A retired librarian, Joan (Judi Dench) is arrested under suspicion of breaking the Official Secrets Act during the 1940s, passing on information to the Soviet Union that allowed them to construct their own atomic bomb. The film then flips between her interrogation and her life in the 30s and 40s. In this time, a young Joan (Sophie Cookson) becomes involved with a socialist movement at Cambridge University, and ends up passing on secrets while working on Britain’s nuclear programme.
Except the film is almost never about that. Lindsay Shapero’s screenplay makes the fatal error of focusing on Joan’s uninteresting and frustratingly inconsistent romantic relationships. First, it is with the Stalin-loving Leo (Tom Hughes), and then with her scientist colleague Max Davis (Stephen Campbell Moore), then back to Leo, then back to Max. It’s never always clear what her relationships with them are, and this painfully detracts from what should be an interesting story.
We get brief glimpses of Joan’s moral dilemma when it comes to working on the atomic bomb, but her motivations are hidden from us until the end. When they are made clear, it is thought-provoking but lazily lumped on at the end of the action. The significance of a young woman completing a science degree at Cambridge and working on a top secret British military project goes almost unrecognised. Her love life is supposedly far more interesting. The entire story is horrifically misguided, getting its priorities all wrong and following through on its choices in a banal way.
This leads into Red Joan’s most fatal flaw: it just isn’t a good spy movie. Not even remotely. You never feel on your toes, and the espionage is too often the secondary focus. Nunn’s film is too bogged down in melodrama to pick itself up and deliver some intensity. Instead, Joan’s affections and relationships make her out to be a much weaker character than she really is. Not only that, but the film never firmly decides whether they want Joan to be seen as a traitor or an admirable pacifist. Such indecision plagues the entire film and you never forgive it for doing so.
None of the performers put a foot wrong, but are given very little to work with. Most of the characters, including Joan herself, offer nothing of interest.

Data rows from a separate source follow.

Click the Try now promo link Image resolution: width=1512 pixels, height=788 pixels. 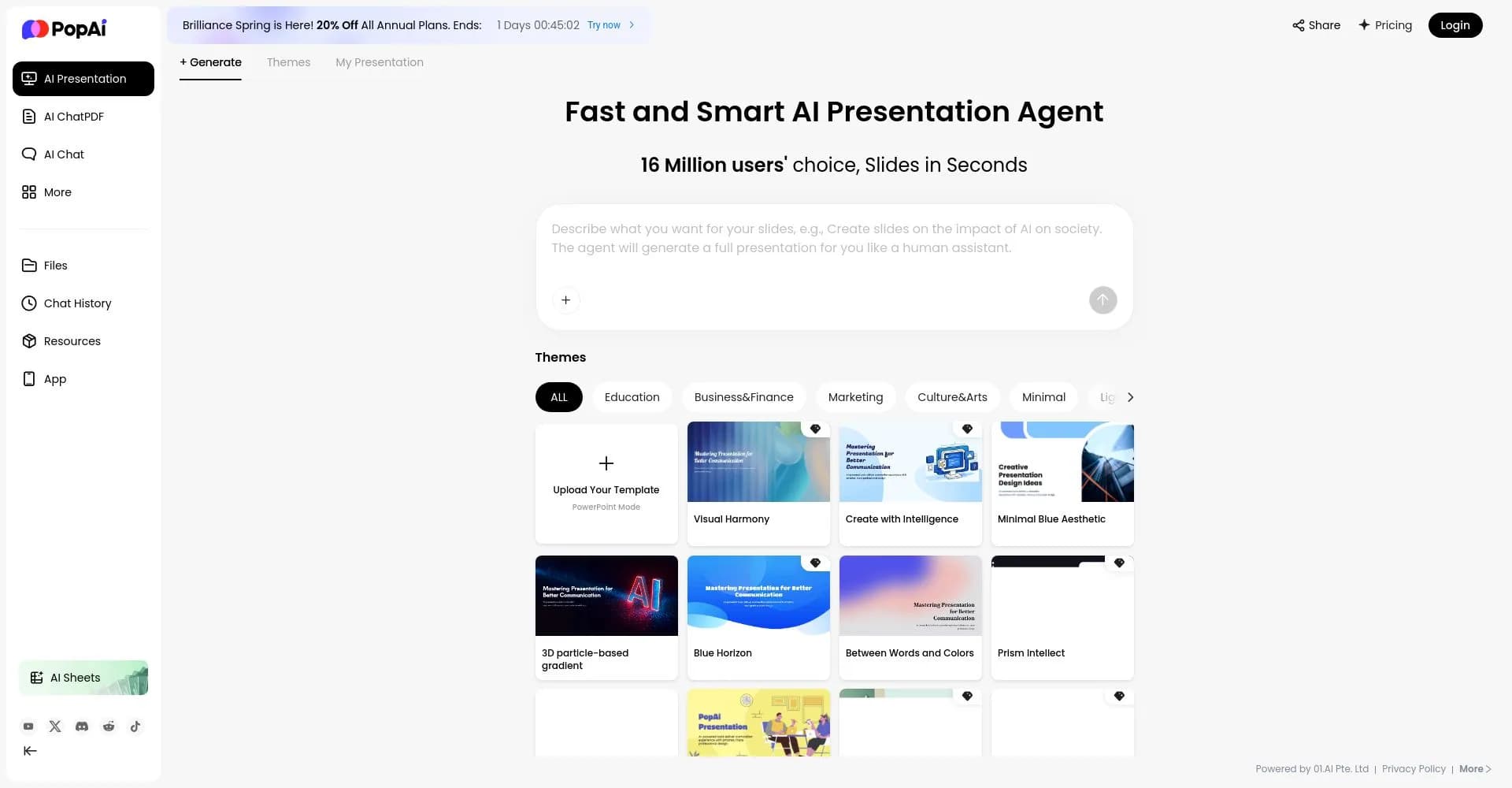tap(610, 25)
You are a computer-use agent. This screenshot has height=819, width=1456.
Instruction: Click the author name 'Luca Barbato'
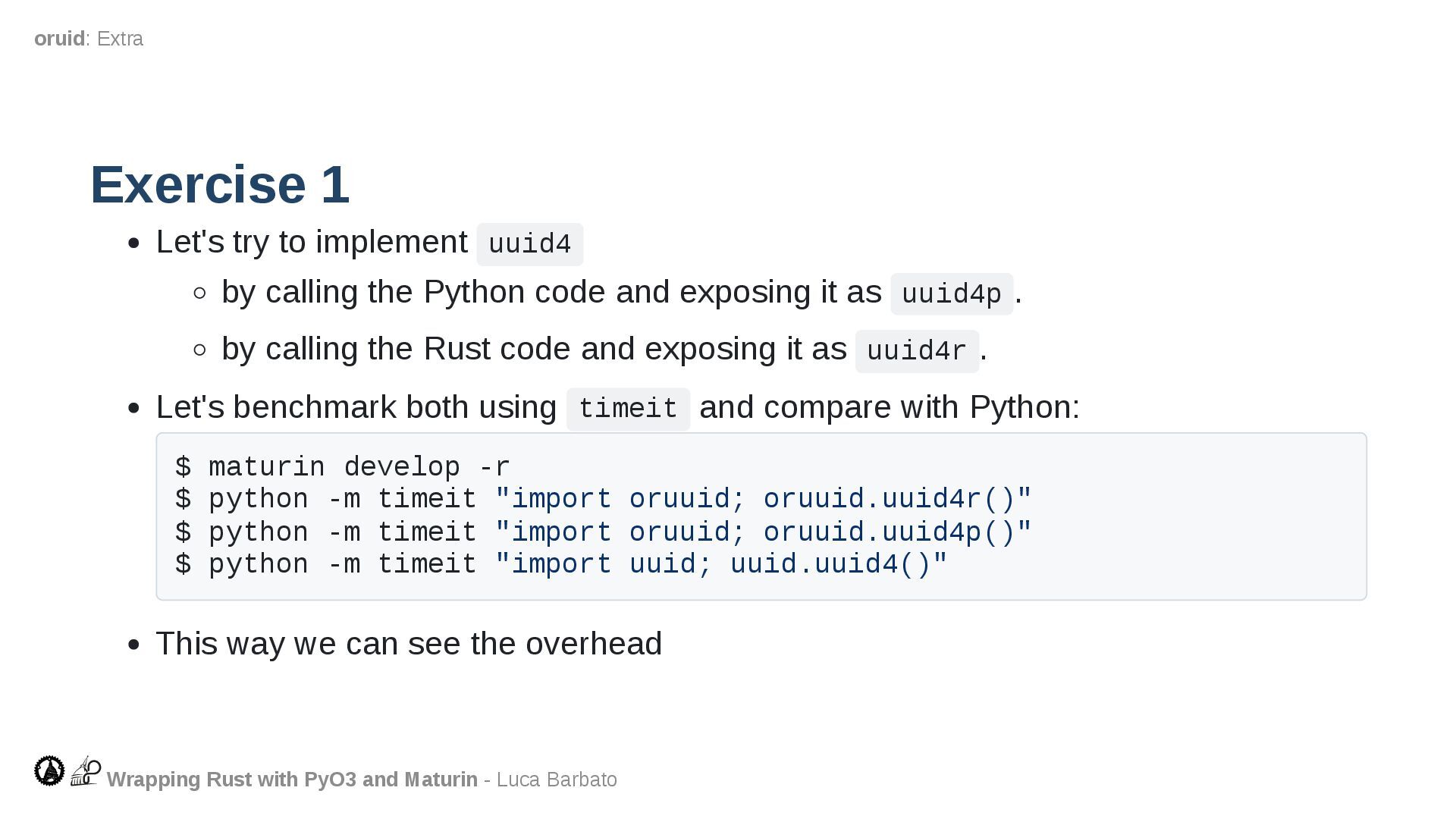pyautogui.click(x=557, y=780)
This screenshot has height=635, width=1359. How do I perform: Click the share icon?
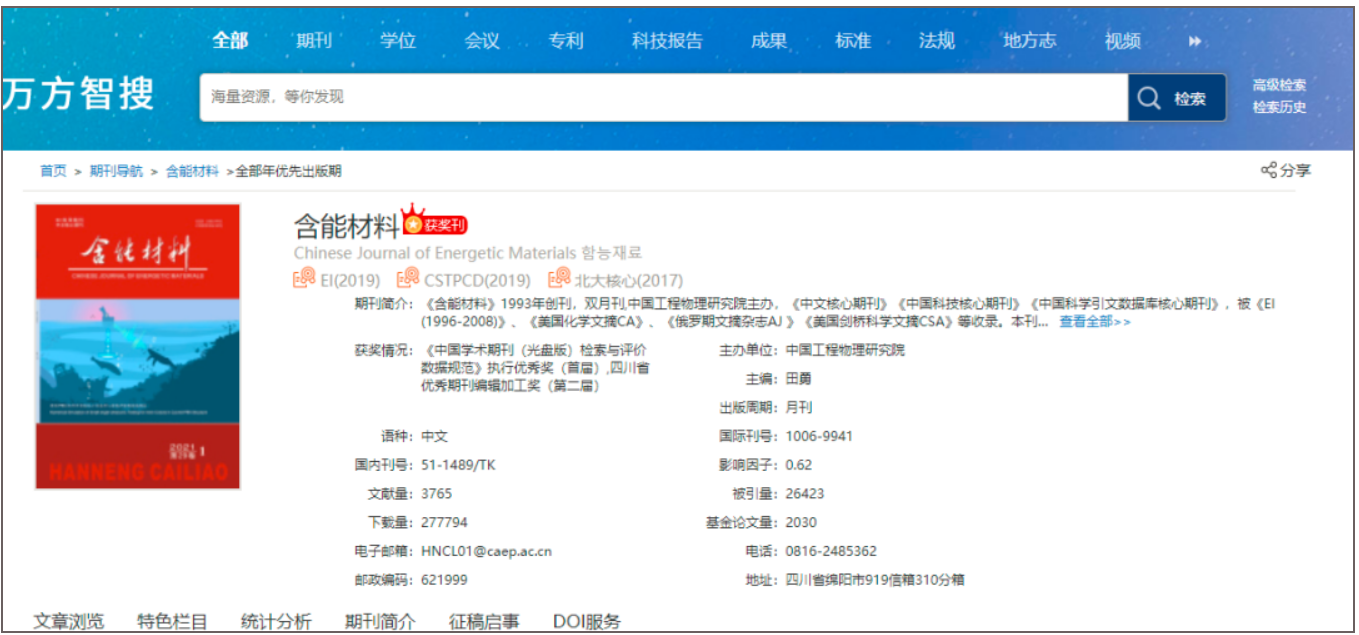[1268, 170]
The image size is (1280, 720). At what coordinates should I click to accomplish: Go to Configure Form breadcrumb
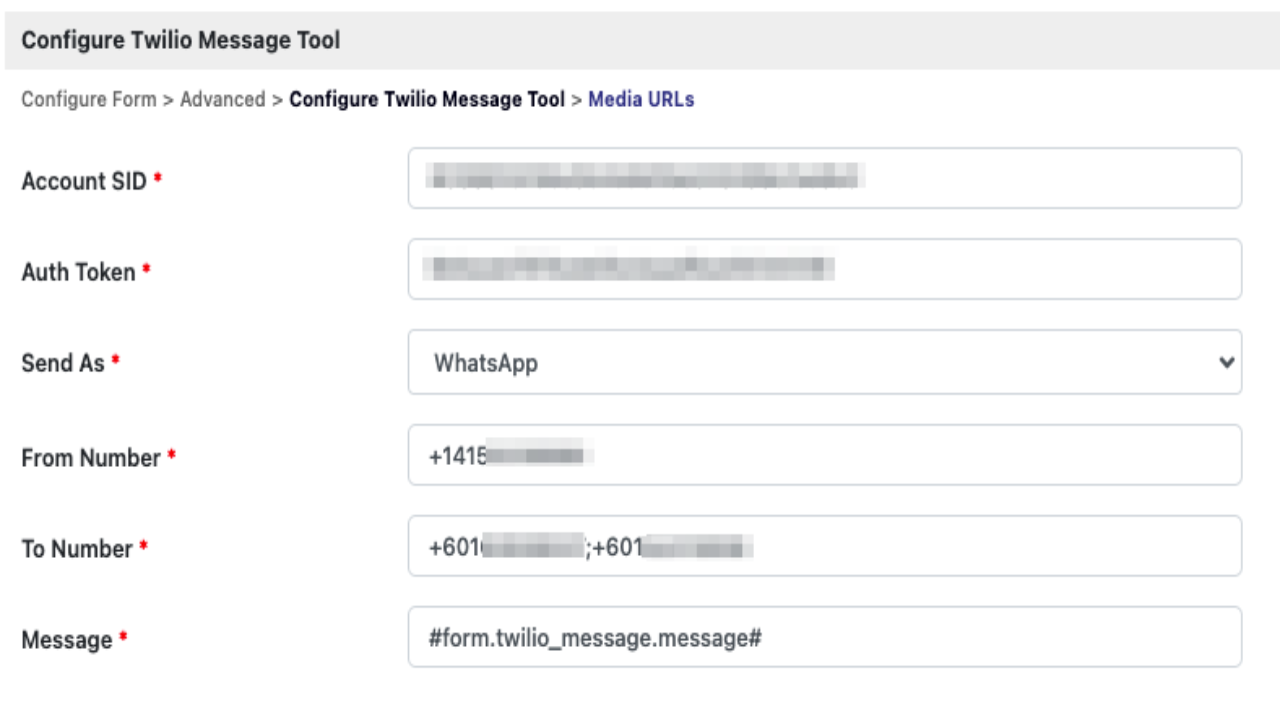[x=89, y=99]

Dench is iconic as always, but can pull off these kinds of beleaguered old woman roles with her eyes closed (which here she actually does, half the time). Cookson is also impressive as a young Joan, but with both you feel a step ahead of the characters. You know what they are going to do before they do, given the dreary predictability of the script that is happy to tick boxes rather than innovate and inspire. Red Joan takes an intriguing premise and dilutes it almost beyond recognition into a boring and poorly done romance. Unlike good spy movies, Nunn’s dreary history lesson leaves you neither shaken nor stirred.
Red Joan is out in cinemas now, distributed by Lionsgate.